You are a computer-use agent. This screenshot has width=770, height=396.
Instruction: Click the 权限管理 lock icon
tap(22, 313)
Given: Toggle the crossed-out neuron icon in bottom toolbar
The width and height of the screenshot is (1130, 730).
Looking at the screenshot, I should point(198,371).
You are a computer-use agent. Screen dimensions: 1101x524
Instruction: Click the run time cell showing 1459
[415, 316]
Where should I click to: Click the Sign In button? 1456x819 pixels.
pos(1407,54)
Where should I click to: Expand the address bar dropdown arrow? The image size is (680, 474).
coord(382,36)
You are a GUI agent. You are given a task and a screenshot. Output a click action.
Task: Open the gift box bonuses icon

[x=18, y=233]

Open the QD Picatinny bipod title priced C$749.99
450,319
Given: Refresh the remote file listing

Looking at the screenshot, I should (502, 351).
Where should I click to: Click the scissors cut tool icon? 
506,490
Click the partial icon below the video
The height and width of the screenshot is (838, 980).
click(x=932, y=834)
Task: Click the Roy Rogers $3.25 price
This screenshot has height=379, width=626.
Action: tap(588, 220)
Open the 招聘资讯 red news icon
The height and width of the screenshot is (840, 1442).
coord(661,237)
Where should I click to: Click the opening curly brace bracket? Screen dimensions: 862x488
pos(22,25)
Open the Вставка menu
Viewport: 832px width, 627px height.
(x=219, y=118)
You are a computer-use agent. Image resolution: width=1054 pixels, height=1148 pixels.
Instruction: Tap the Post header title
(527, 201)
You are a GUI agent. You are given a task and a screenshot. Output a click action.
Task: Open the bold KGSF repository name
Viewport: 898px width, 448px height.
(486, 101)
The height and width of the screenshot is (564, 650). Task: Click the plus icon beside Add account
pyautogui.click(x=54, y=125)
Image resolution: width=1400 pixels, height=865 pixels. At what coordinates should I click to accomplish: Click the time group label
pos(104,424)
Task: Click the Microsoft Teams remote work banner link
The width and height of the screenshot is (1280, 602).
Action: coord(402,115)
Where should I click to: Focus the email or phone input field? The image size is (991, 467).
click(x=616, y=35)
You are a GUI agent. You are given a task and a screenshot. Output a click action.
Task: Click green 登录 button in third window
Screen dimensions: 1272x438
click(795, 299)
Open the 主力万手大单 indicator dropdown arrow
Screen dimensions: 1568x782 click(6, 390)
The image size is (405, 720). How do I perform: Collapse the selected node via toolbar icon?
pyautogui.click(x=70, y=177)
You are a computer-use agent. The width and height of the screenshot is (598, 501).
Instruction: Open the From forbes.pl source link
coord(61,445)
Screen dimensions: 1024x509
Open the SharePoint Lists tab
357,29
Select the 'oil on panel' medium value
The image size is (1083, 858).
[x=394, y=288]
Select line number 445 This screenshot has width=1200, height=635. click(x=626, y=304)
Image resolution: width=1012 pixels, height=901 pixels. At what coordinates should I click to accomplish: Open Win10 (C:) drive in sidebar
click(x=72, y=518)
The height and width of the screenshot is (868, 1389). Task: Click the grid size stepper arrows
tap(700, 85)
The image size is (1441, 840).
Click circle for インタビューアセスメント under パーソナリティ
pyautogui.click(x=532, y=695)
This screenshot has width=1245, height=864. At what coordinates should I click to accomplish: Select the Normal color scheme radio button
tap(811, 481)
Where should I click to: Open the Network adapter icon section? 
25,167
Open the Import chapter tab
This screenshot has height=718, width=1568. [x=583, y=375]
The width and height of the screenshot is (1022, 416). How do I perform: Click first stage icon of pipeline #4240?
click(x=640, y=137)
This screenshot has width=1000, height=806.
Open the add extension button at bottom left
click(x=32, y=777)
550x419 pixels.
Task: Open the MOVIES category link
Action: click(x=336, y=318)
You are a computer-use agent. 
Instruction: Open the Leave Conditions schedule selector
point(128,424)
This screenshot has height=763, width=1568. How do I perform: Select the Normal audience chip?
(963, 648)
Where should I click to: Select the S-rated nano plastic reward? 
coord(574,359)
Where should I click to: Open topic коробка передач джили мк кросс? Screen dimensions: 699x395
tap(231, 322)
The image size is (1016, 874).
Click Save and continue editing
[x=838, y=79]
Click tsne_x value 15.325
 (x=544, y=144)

======

### WHAT YOU SHOULD DO
Pull every line containing "agent" from the entries above and copy it.

### REPLY
You are a computer-use agent. This screenshot has width=770, height=396.
You are a computer-use agent. Screen dimensions: 1101x524
You are a GUI agent. You are given a task and a screenshot. Output a click action.
You are a computer-use agent. Image resolution: width=1054 pixels, height=1148 pixels.
You are a GUI agent. You are given a task and a screenshot. Output a click action.
You are a GUI agent. You are given a task and a screenshot. Output a click action.
You are a computer-use agent. The width and height of the screenshot is (598, 501).
You are a computer-use agent. 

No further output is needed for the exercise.